The adenovirus shuttle vector pAd/RSV, was generated by subcloning the Rous sarcoma virus (RSV) promoter/BGH Poly(A) expression cassette from pRC/RSV (Invitrogen) into pΔE1sp1B (Microbix, Toronto). A cDNA-encoding green fluorescence protein (GFP) (pEGFP, CLONTECH) was cloned into pAd/RSV. A recombinant adenovirus containing GFP was then generated by cotransfecting 293 cells with 15 μg of pAd/RSV.GFP and an equivalent amount of the adenovirus-packaging plasmid pJM17 (Microbix) using calcium phosphate. Recombinant adenoviruses were generated by homologous recombination and isolated by plaque formation on 293 cells as described (21). GFP-producing viruses were identified by fluorescence microscopy and a high-titered virus stock of one of these, designated Ad.GFP, was propagated in 293 cells (21).

The EBNA-1 ribozyme sequences derived from the pcDNA3 constructs were cloned into pAd/RSV. Recombinant adenoviruses were then generated by cotransfection with pJM17 as described above. Insertion of the RZ sequences was determined by endonuclease restriction digestion and DNA sequencing.

RT-PCR, Southern Blot Analysis, and Immunoblotting.

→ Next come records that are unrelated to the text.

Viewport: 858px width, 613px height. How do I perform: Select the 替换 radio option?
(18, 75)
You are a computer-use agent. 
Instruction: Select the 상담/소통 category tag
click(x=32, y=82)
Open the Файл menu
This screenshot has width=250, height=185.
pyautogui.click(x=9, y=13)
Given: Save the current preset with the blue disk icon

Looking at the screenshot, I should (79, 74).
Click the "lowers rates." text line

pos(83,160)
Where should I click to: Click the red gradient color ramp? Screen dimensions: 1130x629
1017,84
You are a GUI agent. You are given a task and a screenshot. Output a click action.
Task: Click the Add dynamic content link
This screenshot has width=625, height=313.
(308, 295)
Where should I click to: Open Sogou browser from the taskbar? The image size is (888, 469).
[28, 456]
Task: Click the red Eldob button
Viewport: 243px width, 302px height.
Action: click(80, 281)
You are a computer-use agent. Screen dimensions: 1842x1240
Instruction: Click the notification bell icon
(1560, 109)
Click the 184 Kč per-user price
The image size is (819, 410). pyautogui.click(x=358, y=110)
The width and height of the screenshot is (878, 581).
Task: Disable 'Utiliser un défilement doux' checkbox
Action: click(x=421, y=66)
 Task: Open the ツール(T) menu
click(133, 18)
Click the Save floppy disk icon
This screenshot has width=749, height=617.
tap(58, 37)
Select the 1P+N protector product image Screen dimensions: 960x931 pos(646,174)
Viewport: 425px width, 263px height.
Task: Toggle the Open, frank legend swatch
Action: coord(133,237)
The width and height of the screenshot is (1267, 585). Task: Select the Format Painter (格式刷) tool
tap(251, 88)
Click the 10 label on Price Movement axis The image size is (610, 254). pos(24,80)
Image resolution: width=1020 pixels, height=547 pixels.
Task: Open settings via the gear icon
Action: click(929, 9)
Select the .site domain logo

Total RNA was isolated from LCL cells (Trizol reagent, GIBCO/BRL) 48 hr postinfection with 500 plaque-forming units per cell of Ad.RZ or with a control virus, Ad.RSV. Two micrograms of total RNA from each sample was then treated with RNase-free DNAase 1 (Promega), extracted with phenol:chloroform and then used as a template for cDNA synthesis using Moloney murine leukemia virus reverse transcriptase (GIBCO/BRL). The reaction mixture was heated to 95°C for 5 min and then subjected to 30–40 cycles of PCR (94°C, 1 min; 55°C, 1 min; 72°C, 1 min). To analyze expression of EBNA-1 ribozymes, PCR reactions were performed using Adv.for (5′-TTTGACCATTCACCACATTGG-3′) and Adv.rev (5′-AGATGGCTGGCAACTAGAAG-3′) oligonucleotide primers that correspond to nucleotides 574–594 and 731–750 of the pRc/RSV vector, respectively. To analyze EBNA-1 mRNA expression, PCR reactions were performed using primers EBa (5′-GGTAGAGGACGTGAAAGAGCCAG-3′) and EBb (5′-ATCGCATCCTTCAAAACCTCAGC-3′) corresponding to nucleotides 109,012–109,685 in B95–8 EBV. Expression of glyceraldehyde-3-phosphate dehydrogenase mRNA was analyzed using PCR primers Ga (5′-CTGAGAACGGGAAGCTTGTC-3′) and Gb (5′-CCTGCTTCACCACCTTCTTG-3′). Reaction products were analyzed on 1.2% agarose gels that were stained with ethidium bromide.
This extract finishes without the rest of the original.